Croissez, multipliez vous, envahissez l’espace, traînez derrière vous des chapelets de marmots incontrôlables.
Je hais les familles arrogantes, bicéphales ou monosyllabiques !
Oh, ce ne sont pas les enfants issus des amours inconséquentes de ces créatures primaires incapables d’utiliser correctement un préservatif, que je déteste.
Je ne les aime pas non plus car ils souillent mon champ de vision et perturbent mon audition, mais ils sont moins haïssables que leurs parents fiers et gras, épanouis en monospaces ou en tongs et brandissant à la face du monde leur progéniture comme si le seul fait d’être pères ou mères pouvait de quelque façon que ce fut justifier leurs présences ici-bas.
Quand ils ne roulent pas en monospaces, ils poussent devant eux d’énormes carrioles destinées, comme les blindés de Patton, à leur ouvrir la route. Avançant de front, car ignorant les vertus de la file indienne, sur des trottoirs conçus à une époque où les bœufs marchaient sur la route, ils débarquent à l'envers sur nos côtes.

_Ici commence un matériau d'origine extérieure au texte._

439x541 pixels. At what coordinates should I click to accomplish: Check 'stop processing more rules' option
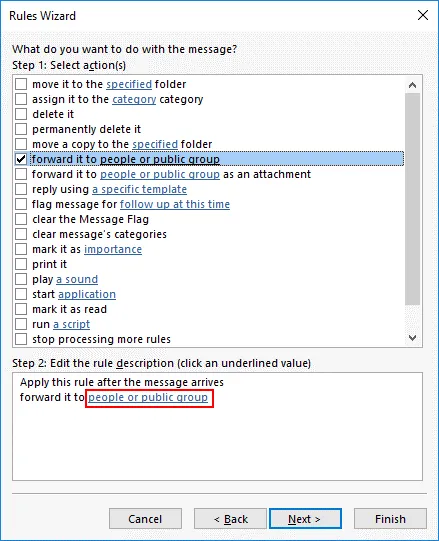pos(21,339)
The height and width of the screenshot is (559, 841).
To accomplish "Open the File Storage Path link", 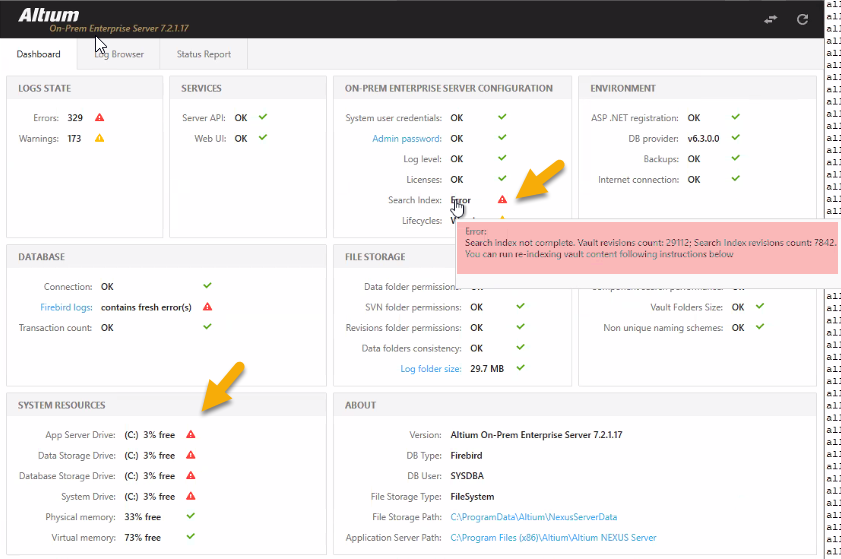I will [x=533, y=517].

Par d’habiles manœuvres, de subtils stratagèmes, je parviens habituellement à me soustraire à l’entassement estival de bidoche sur le sable du littoral. Saisie ou cuite à point, grasse et suintante d’ambre solaire, cet étal de boucherie bariolé de bardes multicolore aux motifs grotesques m’a toujours donné la nausée.
Une plage en été, c’est l’absolue négation de ce que représente la mer, l’océan. C’est-à-dire le vide, l’espace, la liberté, les horizons lointains, pas un truc qui pue la crème solaire et ressemble à un charnier sur lequel, par fantaisie, on aurait planté des parasols.
Mais bon, il faut bien qu'ils partent en vacances, pas vrai ?
Tous en même temps.
Aux mêmes moments et aux mêmes endroits, pour être bien certains d’appartenir à la même espèce de privilégiés qui peuvent se permettre de transhumer vers le Sud, l’Eldorado des dorades, le soleil et la mer.
Excusez-moi un moment, il faut que j’aille vomir.
Pourtant, j’aime bien les corps, la plastique Humaine ne manque pas d’intérêt et même la tendance générale pachydermique, peut présenter un attrait certain pour qui aime observer une société qui s’effondre dans sa graisse tatouée.
Mais alors, par petites quantités, à doses homéopathiques, en voyageur ascétique de passage au pays des ventres pleins.
En réalité il ne reste qu’une solution, c’est le décalage temporel. Il faut aller à la plage vers 20 h et comme par enchantement, on se retrouve entre gens moins gras et donc il y a plus de place. C’est l’heure où les familles grassouillettes vont s’empiffrer de nourriture industrielle, c’est l’heure où le soleil ne brûle plus la peau, c’est l’heure où l’on entend le clapotis de l’eau, le bruit du ressac et nageant calmement avec les mouettes, le moment où l’on croise une vieille dame charmante qui dit : « c’est délicieux, n’est-ce pas ? On a bien fait de venir plus tard. »
Il y a encore quelques êtres humains discrets et élégants, mais ça ne va pas durer très longtemps.